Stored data
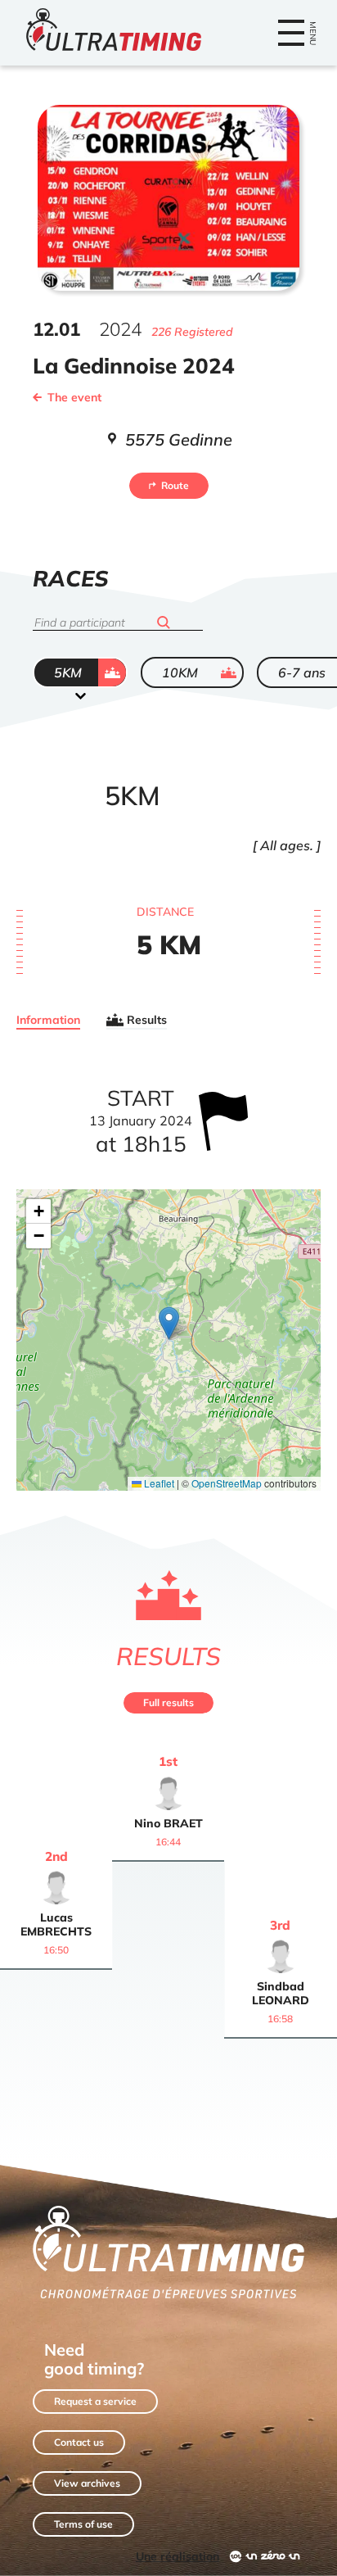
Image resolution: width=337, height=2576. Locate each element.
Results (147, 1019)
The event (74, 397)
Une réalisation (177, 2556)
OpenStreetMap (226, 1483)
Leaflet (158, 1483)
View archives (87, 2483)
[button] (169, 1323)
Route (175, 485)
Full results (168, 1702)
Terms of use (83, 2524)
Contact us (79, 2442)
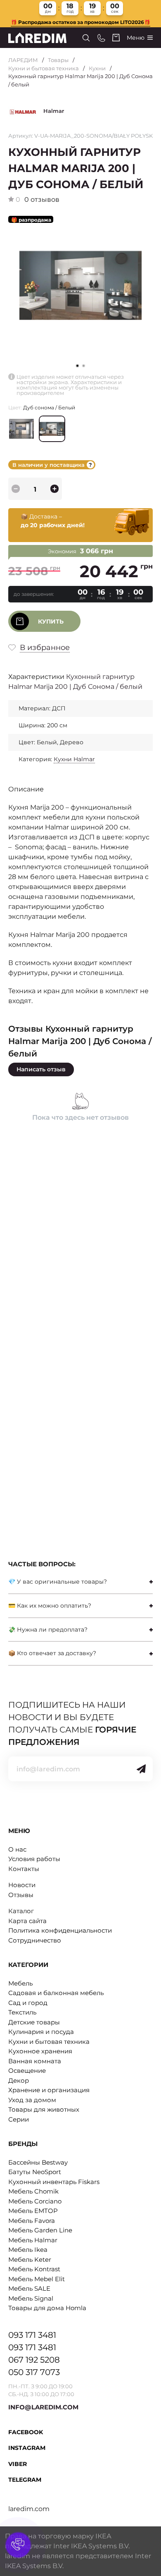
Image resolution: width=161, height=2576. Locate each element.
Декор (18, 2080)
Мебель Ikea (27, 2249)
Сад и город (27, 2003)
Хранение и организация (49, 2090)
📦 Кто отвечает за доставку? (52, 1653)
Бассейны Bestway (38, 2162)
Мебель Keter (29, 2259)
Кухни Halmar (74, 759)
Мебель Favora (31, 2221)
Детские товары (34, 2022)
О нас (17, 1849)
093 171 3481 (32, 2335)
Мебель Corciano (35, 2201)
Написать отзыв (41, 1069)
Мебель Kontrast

## EXERCISE AIM
Extract from the records above the lines from the one containing "Сад и город (27, 2003)" to the one containing "093 171 3481 (32, 2335)", both lines included, exactly as they appear and with nothing else.

## ANSWER BOX
Сад и город (27, 2003)
Хранение и организация (49, 2090)
📦 Кто отвечает за доставку? (52, 1653)
Бассейны Bestway (38, 2162)
Мебель Keter (29, 2259)
Кухни Halmar (74, 759)
Мебель Favora (31, 2221)
Детские товары (34, 2022)
О нас (17, 1849)
093 171 3481 (32, 2335)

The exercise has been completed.